How can I capture multiple matches for a sub-expression from a single string with Perl?

536 views Asked by At

I currently have the following regular expression:

^\s*(.+)(?:[-\._ ]+)(\d+)\s*[xX]\s*(\d+)

This will match show_3x01_ep. name and retrieve show, 3 , 01. I would like to extend this so that multiple episodes can be captured. For example:

 show _3x01_3x02 ep. name

should return:

show, 3, 01, 3, 02

Could someone please explain to me how this might be done?

3

There are 3 answers

1
Borodin On BEST ANSWER

You are expecting too much from your regular expression. The simplest way is to do this in two steps.

Note first of all though that the (.+) which matches show in your example is too general. If you apply the pattern to show _3x01_3x02 ep. name then you will get show -- with a trailing space -- because the following [-._ ]+ (there is no need to escape the dot or enclose the character class in (?: ... ) ) is satisfied with just one character.
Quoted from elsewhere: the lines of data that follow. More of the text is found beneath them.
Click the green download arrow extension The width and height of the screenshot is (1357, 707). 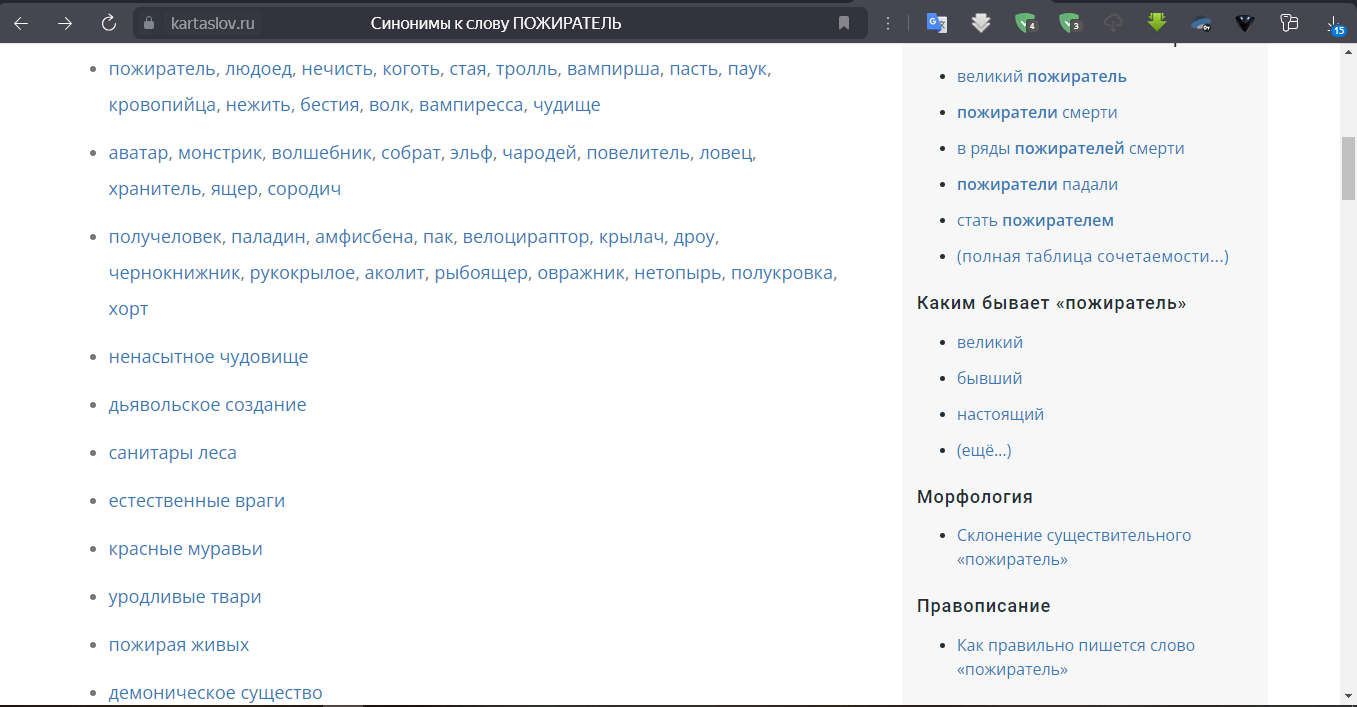1157,23
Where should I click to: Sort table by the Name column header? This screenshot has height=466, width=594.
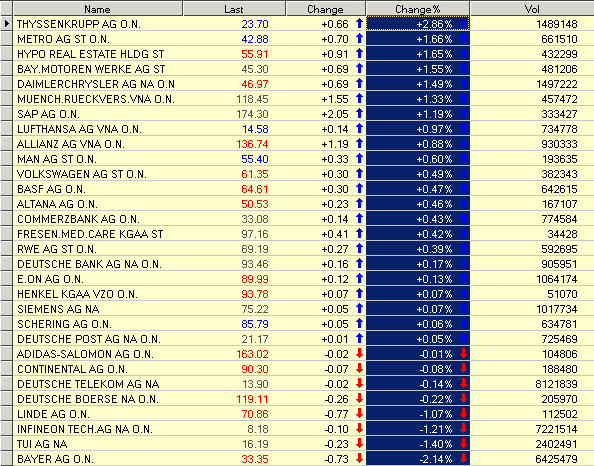[98, 9]
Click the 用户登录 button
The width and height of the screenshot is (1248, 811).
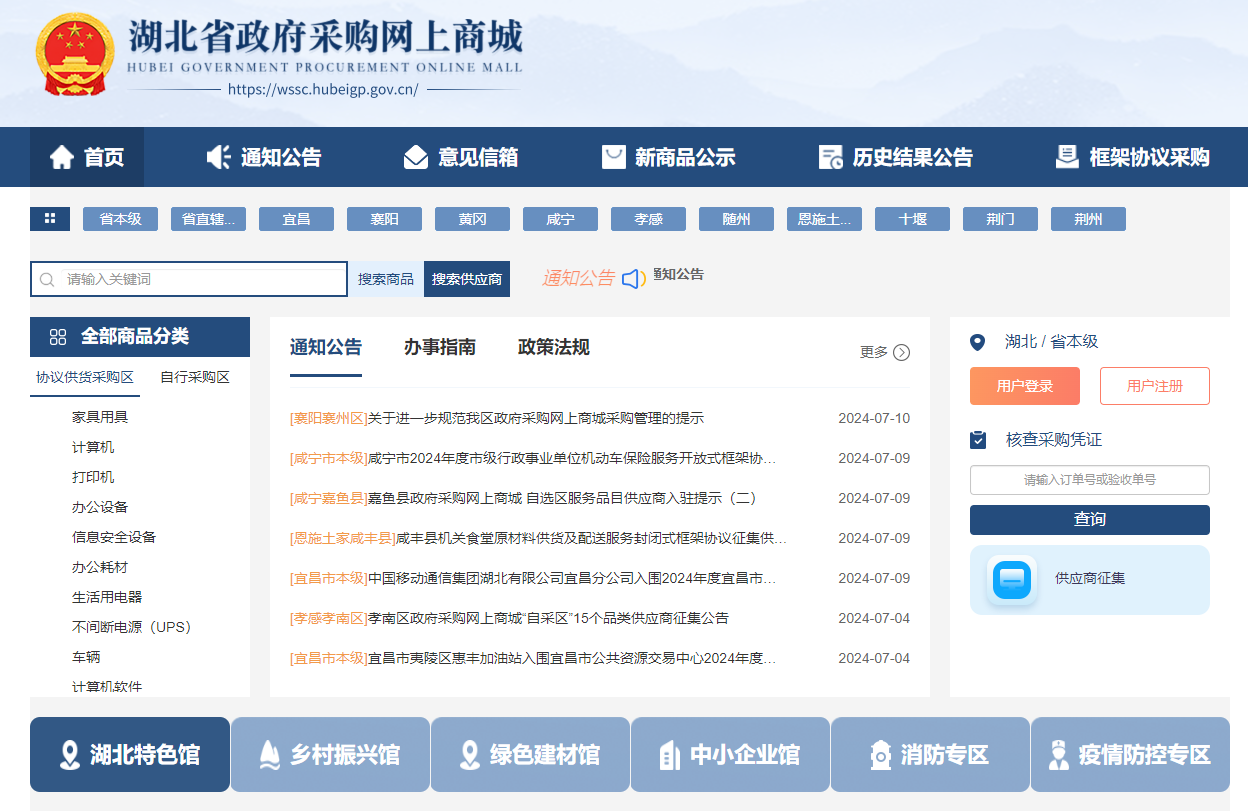point(1024,385)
This will do as you ask. It finds the first string of alphabetic characters, and then all pairs of digit strings that are spearated by a single x.

use strict;
use warnings;

my $s = 'show _3x01_3x02 ep. name';

if ( my ($prefix) = $s =~ /([a-z]+)/i ) {
  print "$prefix\n";
  print "$1 $2\n" while $s =~ /(\d+)x(\d+)/g;
}

output

show
3 01
3 02
0
Todd A. Jacobs On

Use String#scan in Ruby Instead

Your filenames aren't consistent, so you're probably better off scanning for known patterns and then cleaning up. I've already provided a Perl solution, but offer this Ruby solution as an alternative. For example:

str = 'show _3x01_3x02 ep. name'
str.scan(/\A(.*?)(?=\d)|(\d+)x(\d+)/).
    flatten.compact.map { |e| e.gsub(?_, ' ').strip }
#=> ["show", "3", "01", "3", "02"]

There's a lot going on in this one line of code, but it should be easy enough to follow. The code will:

  1. Match everything from the beginning of the string up to the first digit as the show name.
  2. Match all season/episode pairs that it can find.
  3. Return all matches as an array.
  4. Flatten nested arrays created by capture groups, and discard nils.
  5. Replace underscores with spaces in each member of the array.
  6. Strips any surrounding whitespace from each member of the array.
  7. Return the array.

The regular expression itself is Perl-compatible, but the rest of the logic relies on Ruby's String#scan and other internals that may not map directly to Perl. YMMV.

0
Todd A. Jacobs On

Use Perl's g Modifier

You can use Perl's g regex modifier to scan for a pattern more than once in a string. You can then save those matches to a list, and then do something with that list or its individual elements. For example:

$ echo 'show _3x01_3x02 ep.name' |
      perl -ne '@words = ($_ =~ /\A(.*?)(?=\d)|(\d+)x(\d+)/g);
                @words = grep { $_ ne "" } @words;
                while (my $idx = each @words) {
                    @words[$idx] =~ s/^\s+|\s+\b|_//g;
                };
                print join(", ", @words), "\n"'
show, 3, 01, 3, 02